Do we need an international EDA roadmap?
J. Borel (JB-R&D), H-P Koch and Michel Burle (Catrene org.), A. B. Kahng (ucsd)
9/7/2010 7:26 AM EDT
1. Introduction
EDA has long been considered as a “soft business” led by a limited number of companies, mostly located in the United States (in the early 1980s) and competing on the basis of functionalities sometimes in a closed environment to sell their incomplete offering to their customers.
This situation has forced some of their ASIC customers, at that time, to develop internally EDA packages (such as hardware synthesis), a costly and limited solution for a semiconductor company.
Libraries then started to be developed internally, creating large teams of very skilled experts within one single company and at unaffordable costs…but nothing changed at EDA suppliers.
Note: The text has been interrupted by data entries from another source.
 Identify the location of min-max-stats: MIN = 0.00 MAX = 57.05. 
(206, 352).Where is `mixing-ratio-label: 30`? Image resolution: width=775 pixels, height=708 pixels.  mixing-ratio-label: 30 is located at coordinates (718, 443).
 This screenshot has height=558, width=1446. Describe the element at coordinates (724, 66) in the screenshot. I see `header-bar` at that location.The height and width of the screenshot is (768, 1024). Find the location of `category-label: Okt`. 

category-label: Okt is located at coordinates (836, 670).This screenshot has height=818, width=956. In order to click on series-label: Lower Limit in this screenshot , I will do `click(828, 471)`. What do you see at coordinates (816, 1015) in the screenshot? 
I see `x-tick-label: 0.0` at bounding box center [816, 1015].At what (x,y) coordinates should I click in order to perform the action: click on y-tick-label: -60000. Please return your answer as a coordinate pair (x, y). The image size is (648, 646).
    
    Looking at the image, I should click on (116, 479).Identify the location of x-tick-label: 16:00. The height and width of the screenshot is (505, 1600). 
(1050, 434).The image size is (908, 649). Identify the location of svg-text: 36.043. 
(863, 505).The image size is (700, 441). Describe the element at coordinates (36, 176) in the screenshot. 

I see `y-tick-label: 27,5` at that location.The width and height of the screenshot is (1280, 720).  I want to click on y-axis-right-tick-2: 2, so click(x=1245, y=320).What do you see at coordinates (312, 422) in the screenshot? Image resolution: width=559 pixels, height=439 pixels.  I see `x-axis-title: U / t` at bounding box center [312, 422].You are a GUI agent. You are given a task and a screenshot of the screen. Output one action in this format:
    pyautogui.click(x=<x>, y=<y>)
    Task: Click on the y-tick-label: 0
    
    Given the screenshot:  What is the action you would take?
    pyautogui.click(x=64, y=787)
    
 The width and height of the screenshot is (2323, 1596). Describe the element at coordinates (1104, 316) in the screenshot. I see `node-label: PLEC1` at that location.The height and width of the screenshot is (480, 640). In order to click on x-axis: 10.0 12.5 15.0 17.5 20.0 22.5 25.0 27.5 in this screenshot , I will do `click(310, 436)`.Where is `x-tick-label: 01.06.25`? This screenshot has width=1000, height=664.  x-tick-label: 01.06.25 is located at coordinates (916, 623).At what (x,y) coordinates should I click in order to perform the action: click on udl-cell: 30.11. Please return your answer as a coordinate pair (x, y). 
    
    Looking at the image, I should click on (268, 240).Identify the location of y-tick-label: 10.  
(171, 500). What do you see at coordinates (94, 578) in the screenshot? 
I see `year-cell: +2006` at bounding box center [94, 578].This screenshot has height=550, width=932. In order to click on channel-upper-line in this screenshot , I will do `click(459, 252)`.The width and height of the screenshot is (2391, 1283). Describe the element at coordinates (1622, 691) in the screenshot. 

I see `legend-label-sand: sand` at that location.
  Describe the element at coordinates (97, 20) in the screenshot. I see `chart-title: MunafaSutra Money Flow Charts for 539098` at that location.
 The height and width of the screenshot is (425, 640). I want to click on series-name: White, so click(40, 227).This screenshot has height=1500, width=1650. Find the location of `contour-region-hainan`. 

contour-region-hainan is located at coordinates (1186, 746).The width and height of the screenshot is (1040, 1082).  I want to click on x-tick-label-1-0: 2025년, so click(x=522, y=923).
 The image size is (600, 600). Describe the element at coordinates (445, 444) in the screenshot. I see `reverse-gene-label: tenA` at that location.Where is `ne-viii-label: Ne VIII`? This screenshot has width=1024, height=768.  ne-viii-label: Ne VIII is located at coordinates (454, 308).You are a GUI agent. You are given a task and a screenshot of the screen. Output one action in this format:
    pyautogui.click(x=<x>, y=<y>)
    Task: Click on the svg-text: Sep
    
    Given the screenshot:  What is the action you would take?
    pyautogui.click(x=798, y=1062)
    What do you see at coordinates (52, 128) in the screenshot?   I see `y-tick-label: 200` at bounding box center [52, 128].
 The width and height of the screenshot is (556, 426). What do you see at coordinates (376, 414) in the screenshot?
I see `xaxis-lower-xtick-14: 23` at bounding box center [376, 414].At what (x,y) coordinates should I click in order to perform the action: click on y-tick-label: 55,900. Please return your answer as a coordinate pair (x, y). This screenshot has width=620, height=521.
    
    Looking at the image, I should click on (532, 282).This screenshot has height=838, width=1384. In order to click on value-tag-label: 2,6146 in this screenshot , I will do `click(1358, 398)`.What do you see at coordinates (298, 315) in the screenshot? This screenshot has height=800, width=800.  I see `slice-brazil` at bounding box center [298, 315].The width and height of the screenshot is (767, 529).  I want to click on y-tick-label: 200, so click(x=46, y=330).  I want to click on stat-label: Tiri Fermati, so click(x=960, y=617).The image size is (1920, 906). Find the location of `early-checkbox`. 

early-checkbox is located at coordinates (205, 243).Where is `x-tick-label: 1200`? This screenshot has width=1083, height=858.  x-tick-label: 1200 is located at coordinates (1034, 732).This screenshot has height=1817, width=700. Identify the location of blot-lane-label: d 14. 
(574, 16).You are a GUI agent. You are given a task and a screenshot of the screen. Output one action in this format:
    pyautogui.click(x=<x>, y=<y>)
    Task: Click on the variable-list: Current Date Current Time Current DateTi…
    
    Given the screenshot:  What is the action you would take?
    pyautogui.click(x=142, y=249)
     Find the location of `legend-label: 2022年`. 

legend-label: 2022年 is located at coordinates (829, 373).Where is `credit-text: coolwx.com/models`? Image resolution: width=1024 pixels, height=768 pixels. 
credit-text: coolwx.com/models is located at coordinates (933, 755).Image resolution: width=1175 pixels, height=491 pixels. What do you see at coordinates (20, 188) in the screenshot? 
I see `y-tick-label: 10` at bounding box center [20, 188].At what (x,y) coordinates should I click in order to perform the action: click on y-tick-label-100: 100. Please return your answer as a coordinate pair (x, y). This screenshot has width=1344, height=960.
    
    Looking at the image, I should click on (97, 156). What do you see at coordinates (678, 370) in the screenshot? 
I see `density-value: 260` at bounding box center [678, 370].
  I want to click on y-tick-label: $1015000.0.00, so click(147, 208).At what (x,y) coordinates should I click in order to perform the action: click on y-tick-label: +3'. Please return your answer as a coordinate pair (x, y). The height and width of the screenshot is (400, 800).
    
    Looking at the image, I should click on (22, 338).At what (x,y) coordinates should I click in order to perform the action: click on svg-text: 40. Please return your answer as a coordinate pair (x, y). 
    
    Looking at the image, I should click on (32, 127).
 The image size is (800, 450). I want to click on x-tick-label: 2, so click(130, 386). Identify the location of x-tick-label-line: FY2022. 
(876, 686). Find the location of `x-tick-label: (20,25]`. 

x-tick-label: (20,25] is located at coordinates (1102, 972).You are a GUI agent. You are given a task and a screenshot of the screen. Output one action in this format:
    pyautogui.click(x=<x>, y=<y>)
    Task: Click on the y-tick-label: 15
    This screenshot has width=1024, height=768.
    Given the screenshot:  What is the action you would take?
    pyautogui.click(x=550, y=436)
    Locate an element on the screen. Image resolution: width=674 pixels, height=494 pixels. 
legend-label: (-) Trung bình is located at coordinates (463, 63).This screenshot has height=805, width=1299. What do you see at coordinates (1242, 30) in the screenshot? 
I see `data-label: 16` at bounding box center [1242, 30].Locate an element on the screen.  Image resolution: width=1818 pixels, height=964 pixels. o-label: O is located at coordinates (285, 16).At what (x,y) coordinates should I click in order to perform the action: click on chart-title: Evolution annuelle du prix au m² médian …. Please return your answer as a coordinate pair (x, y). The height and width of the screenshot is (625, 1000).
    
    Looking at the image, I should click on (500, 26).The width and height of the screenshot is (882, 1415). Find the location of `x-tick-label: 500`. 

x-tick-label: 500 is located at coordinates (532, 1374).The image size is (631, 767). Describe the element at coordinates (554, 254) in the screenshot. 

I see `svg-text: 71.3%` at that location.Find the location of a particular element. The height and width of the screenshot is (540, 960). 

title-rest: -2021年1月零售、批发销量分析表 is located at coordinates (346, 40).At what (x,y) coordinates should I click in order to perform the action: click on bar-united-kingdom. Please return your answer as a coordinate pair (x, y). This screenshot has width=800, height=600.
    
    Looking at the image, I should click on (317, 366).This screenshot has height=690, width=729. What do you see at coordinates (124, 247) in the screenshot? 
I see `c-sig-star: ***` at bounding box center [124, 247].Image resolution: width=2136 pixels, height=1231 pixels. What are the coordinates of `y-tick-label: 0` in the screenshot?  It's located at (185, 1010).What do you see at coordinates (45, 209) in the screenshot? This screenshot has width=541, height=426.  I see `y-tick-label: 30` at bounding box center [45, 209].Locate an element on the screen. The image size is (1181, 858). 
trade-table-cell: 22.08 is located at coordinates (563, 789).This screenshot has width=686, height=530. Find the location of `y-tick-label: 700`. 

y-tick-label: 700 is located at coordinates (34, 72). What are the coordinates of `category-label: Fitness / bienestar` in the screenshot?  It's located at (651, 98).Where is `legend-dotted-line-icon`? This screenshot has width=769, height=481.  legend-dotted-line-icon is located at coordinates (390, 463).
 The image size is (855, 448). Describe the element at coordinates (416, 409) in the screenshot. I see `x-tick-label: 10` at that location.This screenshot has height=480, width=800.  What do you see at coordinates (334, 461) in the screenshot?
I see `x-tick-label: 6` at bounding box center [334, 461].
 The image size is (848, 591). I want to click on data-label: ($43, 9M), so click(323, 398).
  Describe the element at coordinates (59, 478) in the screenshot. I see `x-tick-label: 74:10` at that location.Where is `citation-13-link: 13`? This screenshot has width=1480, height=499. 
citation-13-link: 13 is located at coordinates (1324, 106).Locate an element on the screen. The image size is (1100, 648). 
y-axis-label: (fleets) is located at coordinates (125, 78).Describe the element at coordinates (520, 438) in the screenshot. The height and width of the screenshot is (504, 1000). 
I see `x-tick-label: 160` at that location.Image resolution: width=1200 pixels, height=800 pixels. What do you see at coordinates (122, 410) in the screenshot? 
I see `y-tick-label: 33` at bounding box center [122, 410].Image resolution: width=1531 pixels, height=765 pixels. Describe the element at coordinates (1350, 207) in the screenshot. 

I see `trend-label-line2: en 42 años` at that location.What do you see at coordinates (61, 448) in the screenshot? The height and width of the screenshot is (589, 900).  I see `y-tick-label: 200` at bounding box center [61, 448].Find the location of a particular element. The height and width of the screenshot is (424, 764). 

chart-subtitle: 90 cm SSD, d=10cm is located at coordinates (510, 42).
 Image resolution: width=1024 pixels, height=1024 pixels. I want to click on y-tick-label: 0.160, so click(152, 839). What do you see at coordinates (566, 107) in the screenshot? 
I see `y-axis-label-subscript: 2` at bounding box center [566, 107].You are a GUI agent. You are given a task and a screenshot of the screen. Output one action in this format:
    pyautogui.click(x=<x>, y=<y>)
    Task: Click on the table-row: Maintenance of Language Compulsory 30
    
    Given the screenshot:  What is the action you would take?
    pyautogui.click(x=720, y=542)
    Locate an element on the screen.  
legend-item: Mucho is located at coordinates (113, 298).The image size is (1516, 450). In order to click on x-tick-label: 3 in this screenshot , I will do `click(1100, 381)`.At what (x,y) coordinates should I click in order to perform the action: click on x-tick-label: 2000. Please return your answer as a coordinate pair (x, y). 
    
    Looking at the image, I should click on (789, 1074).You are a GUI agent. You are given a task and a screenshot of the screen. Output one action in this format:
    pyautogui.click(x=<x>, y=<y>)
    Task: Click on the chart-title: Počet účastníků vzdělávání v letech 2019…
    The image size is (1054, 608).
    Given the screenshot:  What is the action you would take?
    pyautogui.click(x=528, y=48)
There were few early startups developments, some of them bringing some degree of innovation at the industrial level on a limited area of the design flow around 1975 both in the United States (e.g. Stanford) and in Europe (The Computer Science and Applied Mathematics Institute of Grenoble (IMAG) developed the first electrical simulation tool called IMAG XX).
At this point of time, more complex chips were developed driving the need for more industrial solutions, and EDA tool suppliers in the United States started selling more dedicated tools such as synthesis, place and route operating as “standalone” tools and often from various EDA providers.
Some developments at universities (above-mentioned IMAG simulator) or internally at semiconductor companies were achieved when the design flow was missing these functions.
Industrial solutions started to appear later from the United States (Cadence, Synopsys, Mentor), each company having a dedicated field of expertise with tools operated in standalone mode by ASIC designers. This situation is still mostly true, and companies individually have made significant progress in their fields of expertise through consolidations.